Department of Ecosystem Services
How do we define and apply the concept of "ecosystem services"? What functions do ecosystems have? How are they linked to human well-being? How can biodiversity science bridge to society and vice versa?
Our research in the Department for Ecosystem Services encompasses three interlinked thems: We investigate patterns of spatio-temporal configuration of biodiversity and ecosystem service flows in socio-ecological systems at different scales. This includes the assessment of risks of ecosystem services provision and potential capacity boundaries with respect to land use and socio-economic drivers. Secondly, we explore the interrelationship of biodiversity, ecosystem function processes, and components of ecosystem services. Thirdly, we seek to operationalise the ecosystem approach by developing effective strategies and tools to safeguard biodiversity and ecosystem services in a changing world.
As our research focusses on ecosystem services, a concept linking biodiversity and human well-being, we naturally work at the science-society interface.
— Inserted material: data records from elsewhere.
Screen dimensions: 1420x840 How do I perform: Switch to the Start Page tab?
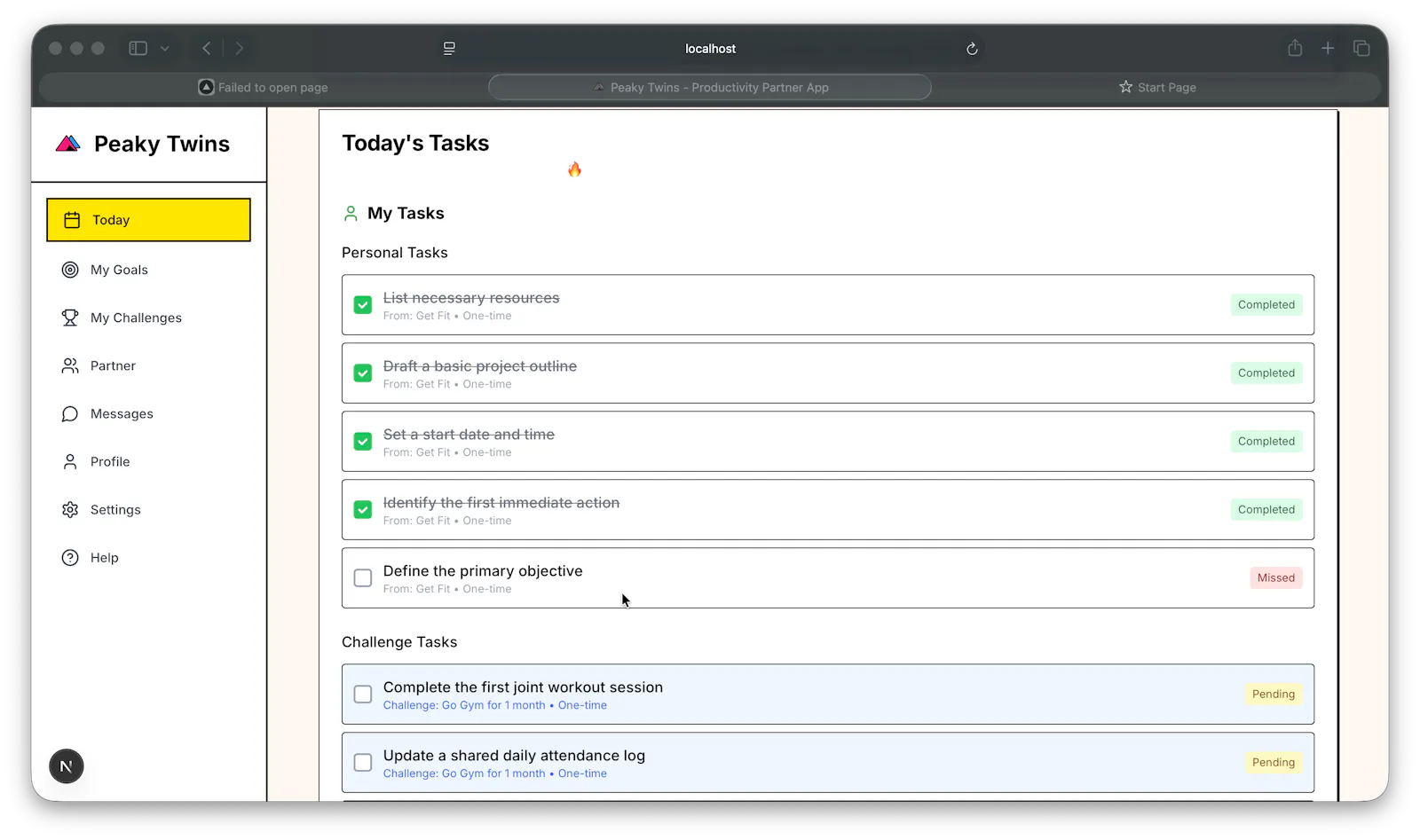point(1157,87)
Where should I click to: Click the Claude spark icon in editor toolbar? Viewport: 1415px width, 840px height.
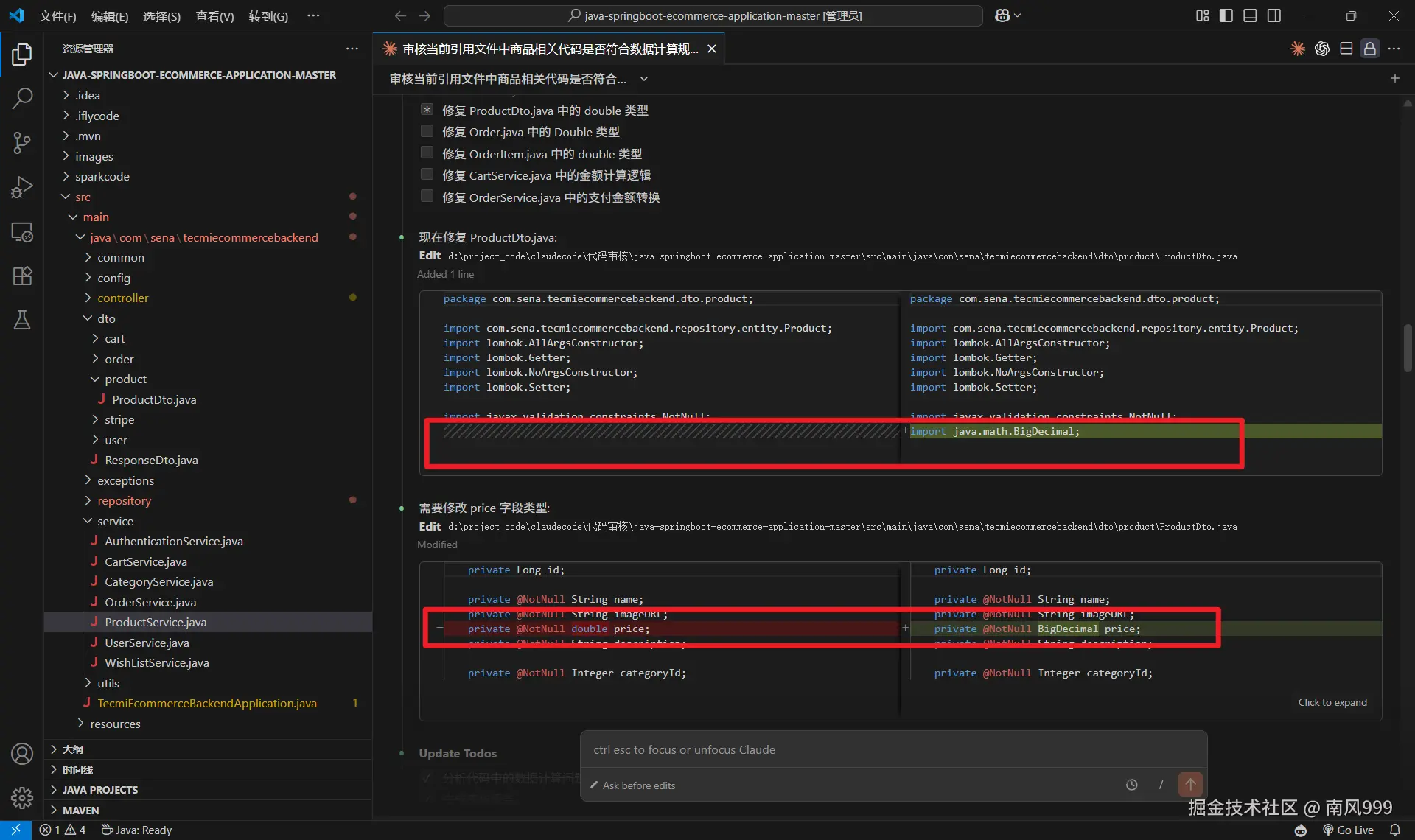[1298, 49]
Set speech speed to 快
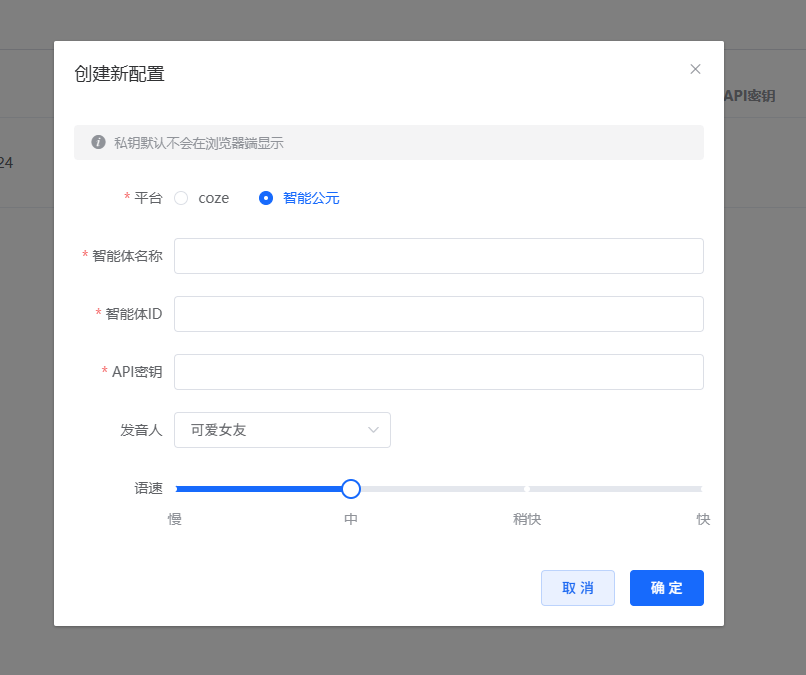This screenshot has height=675, width=806. [x=701, y=488]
This means collaborating across disciplines and political sectors to facilitate meaningful and participatory knowledge exchange processes. We use experiments and studies at the landscape level, analyses of large databases with multivariate statistics, modelling and geospatial analysis employing geographical information systems (GIS), as well as transdisciplinary workshops, focus groups, interviews and citizen science approaches. Our team is actively involved in the Intergovernmental Platform on Biodiversity and Ecosystem Services (IPBES) and the development of the German Ecosystem Service Partnership (ESP-DE). Working with partners from other research institutions, learned societies and NGOs, we are developing a citizen science strategy and citizen science capacities for Germany (GEWISS project
) to encourage innovative approaches to science.
With our research we aim to make an active contribution to reaching national and international biodiversity targets.